#### Yapılacak İşler:
A: Alıntılanan metinde "Bunun bir de" ile başlayıp "filmin renklenmesini sağlayacaktır..." ile biten bölümü aynen aktarın.
B: Alıntılanan metne göre Wu Wanli orduya hangi yolla katılır?

#### Alıntılanan Metin:
/---

Bunun bir de kurgusal hikaye ile süslenilmesi gerekecektir...
***
Ki işte...
Tam da bu noktada...
Ağabeyi Wu Qianli'ye ziyadesiyle özenen Wu Wanli'de...
Orduya gönüllü olarak başvurmak suretiyle...
Onun komutasındaki bölüğe katılacak ve filmin renklenmesini sağlayacaktır...
Dakika 46...
***
Savaş filmlerindeki aksiyondan hoşlananları da, yeterince tatmin edeceğini tahmin ettiğimiz filmin geride kalanında siz değerli sinemasever dostlarımızı; pek çok şaşırtıcı sahneye ilaveten, Amerikalı askerleri de şoke eden duygusal bir sekansı da bünyesinde barındıran...
130 dakikalık bir bölüm daha bekliyor olacak...

\---

#### Veri Kesiti:
/---

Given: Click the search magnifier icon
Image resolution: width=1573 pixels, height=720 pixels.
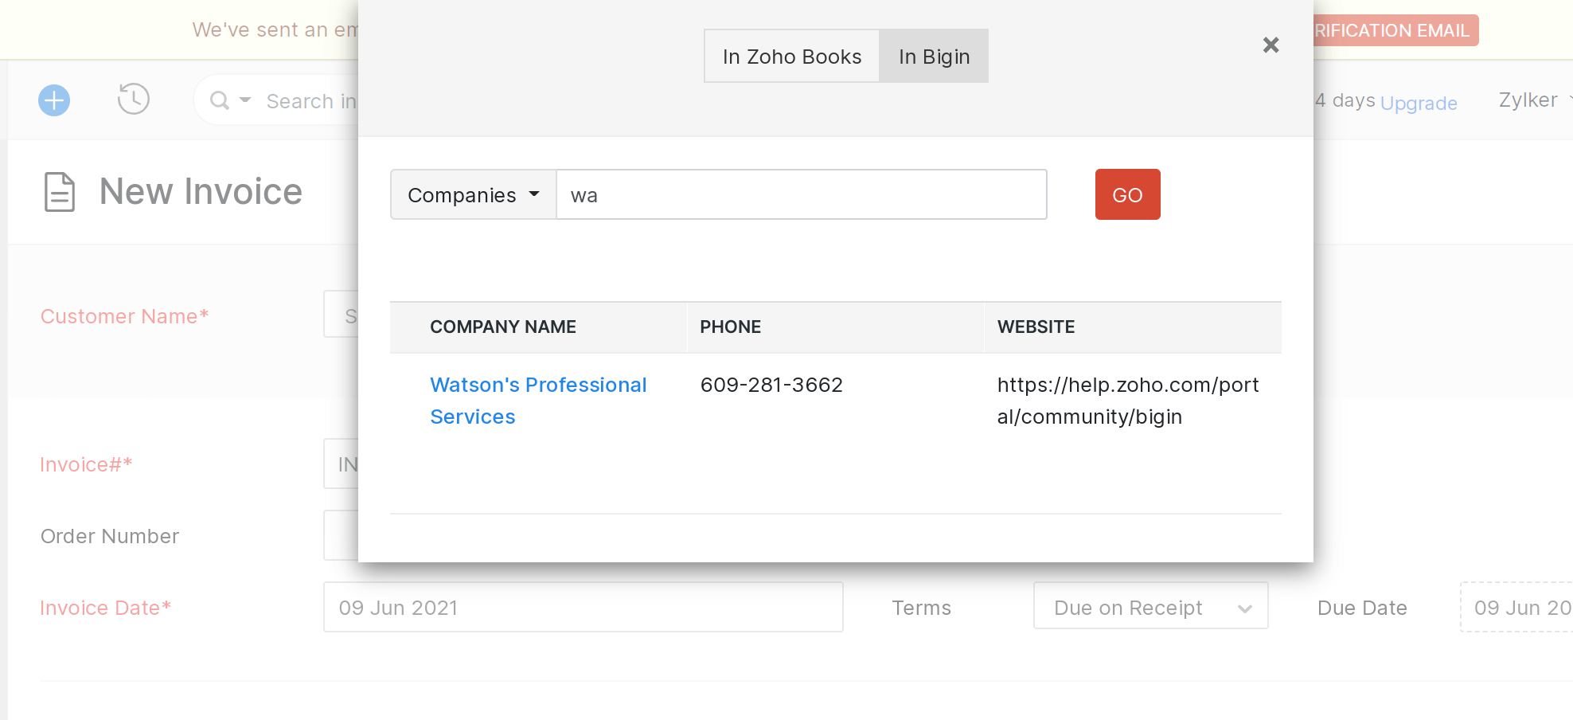Looking at the screenshot, I should (219, 100).
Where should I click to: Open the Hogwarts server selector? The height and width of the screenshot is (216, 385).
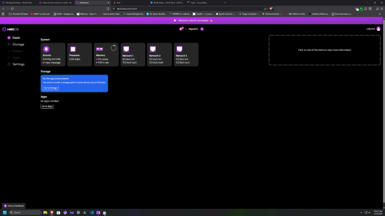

\---

#### Eksiksiz Yanıtlar:
A:
Bunun bir de kurgusal hikaye ile süslenilmesi gerekecektir...
***
Ki işte...
Tam da bu noktada...
Ağabeyi Wu Qianli'ye ziyadesiyle özenen Wu Wanli'de...
Orduya gönüllü olarak başvurmak suretiyle...
Onun komutasındaki bölüğe katılacak ve filmin renklenmesini sağlayacaktır...

B: Wu Wanli orduya gönüllü olarak başvurarak katılır.